- [Task] Reproduce, word for word, the part of the text on the suspension of Parliament that opens with the words containing "The first example" and closes with "questioned in public.".

The first example was the suspension of the Federal Parliament. Rather than trust the deliberative power of democratic debate, Morrison created a state of exception to the normal democratic process. It may have been politically unimaginative, but it revealed a desire for the very kind of sovereign power that democracy is designed to curtail. The head of government is not a king, but it appears he aspires to be.

In a state of exception, the machinations of democracy are portrayed as a pesky interference to the manly pursuit of getting things done. Better the single-handed power of the patriarchal leader whose word is not questioned in public.

Parliament did eventually resume, but other dimensions to the Government’s assault on democracy remain in place. The utter contempt shown to the ABC is a case in point. While public broadcasting has long been a chief enabler of citizen participation in political life, for the Government it is nothing more than an obstacle to be overcome.

- [Entries provided]

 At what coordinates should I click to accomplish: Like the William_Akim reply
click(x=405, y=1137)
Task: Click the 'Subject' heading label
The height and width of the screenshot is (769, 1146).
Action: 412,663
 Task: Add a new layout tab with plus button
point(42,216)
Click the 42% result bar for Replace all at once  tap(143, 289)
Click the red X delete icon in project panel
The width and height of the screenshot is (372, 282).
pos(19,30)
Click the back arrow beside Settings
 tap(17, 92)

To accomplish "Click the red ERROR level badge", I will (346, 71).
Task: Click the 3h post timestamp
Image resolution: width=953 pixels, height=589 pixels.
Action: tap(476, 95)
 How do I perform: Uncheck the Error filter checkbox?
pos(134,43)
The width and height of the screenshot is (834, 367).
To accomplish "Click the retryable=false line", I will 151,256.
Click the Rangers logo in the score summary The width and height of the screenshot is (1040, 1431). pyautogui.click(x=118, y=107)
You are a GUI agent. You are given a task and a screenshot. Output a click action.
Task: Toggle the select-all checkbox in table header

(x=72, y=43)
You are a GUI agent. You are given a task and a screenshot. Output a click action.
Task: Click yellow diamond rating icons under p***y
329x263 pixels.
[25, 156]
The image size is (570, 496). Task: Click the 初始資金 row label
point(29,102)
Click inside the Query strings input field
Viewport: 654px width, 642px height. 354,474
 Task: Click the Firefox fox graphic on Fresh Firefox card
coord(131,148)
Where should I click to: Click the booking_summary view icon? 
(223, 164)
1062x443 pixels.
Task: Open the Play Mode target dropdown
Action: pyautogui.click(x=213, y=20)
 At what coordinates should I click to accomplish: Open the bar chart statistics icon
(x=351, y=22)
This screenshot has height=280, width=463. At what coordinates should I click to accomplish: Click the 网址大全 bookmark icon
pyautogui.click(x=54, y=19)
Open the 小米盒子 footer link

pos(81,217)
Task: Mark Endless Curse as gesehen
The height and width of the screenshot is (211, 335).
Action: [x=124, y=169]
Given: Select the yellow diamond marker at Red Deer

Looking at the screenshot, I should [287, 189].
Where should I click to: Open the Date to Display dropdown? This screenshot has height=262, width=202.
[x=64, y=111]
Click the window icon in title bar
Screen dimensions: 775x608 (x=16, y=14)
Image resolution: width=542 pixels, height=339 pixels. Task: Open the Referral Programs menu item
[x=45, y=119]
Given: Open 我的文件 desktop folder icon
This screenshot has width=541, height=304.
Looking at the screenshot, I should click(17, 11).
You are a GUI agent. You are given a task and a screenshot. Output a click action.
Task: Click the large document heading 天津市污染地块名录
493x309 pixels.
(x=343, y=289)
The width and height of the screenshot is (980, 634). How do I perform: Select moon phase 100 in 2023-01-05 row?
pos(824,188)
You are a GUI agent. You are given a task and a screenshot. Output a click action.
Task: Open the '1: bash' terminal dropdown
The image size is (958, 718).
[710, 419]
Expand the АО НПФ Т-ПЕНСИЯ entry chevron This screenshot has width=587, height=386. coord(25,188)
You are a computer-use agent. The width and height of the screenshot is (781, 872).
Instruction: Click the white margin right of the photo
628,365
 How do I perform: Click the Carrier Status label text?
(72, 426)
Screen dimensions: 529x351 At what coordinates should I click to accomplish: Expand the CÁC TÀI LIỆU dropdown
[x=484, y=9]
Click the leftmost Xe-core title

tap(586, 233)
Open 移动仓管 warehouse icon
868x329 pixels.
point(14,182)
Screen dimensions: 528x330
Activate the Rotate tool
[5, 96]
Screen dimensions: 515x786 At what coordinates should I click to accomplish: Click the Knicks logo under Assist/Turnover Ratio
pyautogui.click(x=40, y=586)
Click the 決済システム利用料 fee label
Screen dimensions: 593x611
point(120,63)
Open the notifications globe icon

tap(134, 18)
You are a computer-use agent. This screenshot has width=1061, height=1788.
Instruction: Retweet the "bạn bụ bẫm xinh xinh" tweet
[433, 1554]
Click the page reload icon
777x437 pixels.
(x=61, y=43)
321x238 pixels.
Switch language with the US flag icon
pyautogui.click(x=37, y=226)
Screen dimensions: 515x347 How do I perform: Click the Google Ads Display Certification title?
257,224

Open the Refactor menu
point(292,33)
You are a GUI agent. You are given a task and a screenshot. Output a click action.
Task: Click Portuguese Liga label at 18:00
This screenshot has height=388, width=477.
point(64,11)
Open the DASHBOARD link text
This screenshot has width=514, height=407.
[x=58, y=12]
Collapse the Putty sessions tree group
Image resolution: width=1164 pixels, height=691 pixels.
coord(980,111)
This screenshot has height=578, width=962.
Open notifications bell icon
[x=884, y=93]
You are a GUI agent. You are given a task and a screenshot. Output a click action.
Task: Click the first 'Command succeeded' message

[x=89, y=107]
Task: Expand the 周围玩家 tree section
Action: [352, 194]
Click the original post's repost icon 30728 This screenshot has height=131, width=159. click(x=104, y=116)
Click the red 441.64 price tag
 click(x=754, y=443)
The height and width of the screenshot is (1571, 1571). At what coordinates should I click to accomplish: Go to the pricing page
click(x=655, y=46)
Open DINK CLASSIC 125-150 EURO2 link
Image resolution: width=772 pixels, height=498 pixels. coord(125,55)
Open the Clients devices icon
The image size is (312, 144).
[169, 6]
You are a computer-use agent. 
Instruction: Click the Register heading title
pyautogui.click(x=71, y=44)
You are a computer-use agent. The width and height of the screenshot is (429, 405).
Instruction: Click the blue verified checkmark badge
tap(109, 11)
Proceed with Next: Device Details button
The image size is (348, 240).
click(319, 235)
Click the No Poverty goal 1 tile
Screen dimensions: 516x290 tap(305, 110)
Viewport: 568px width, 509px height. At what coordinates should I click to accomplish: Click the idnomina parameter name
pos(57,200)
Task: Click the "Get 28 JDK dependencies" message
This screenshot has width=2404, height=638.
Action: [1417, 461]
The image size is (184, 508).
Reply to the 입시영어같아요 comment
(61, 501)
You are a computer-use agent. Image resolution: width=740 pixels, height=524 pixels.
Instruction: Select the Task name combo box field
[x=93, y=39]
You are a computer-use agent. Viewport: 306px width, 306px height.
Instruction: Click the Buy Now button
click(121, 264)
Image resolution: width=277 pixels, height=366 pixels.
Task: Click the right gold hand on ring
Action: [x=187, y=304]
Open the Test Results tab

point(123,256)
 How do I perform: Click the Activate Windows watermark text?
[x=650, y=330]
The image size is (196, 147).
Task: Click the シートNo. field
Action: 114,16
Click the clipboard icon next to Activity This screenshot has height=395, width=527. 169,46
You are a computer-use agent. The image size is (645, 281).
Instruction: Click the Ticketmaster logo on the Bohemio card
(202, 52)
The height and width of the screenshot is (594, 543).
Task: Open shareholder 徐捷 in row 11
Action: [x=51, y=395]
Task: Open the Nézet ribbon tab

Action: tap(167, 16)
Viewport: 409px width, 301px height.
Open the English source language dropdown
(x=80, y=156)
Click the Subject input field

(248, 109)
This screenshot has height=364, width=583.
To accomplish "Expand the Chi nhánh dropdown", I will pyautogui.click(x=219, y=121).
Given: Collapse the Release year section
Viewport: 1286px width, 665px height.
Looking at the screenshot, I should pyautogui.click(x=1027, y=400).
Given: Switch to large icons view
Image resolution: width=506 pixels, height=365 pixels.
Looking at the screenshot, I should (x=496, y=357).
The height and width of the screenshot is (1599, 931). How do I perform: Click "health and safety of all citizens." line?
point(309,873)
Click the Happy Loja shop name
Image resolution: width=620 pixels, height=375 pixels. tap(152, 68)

- [Task result]
The first example was the suspension of the Federal Parliament. Rather than trust the deliberative power of democratic debate, Morrison created a state of exception to the normal democratic process. It may have been politically unimaginative, but it revealed a desire for the very kind of sovereign power that democracy is designed to curtail. The head of government is not a king, but it appears he aspires to be.

In a state of exception, the machinations of democracy are portrayed as a pesky interference to the manly pursuit of getting things done. Better the single-handed power of the patriarchal leader whose word is not questioned in public.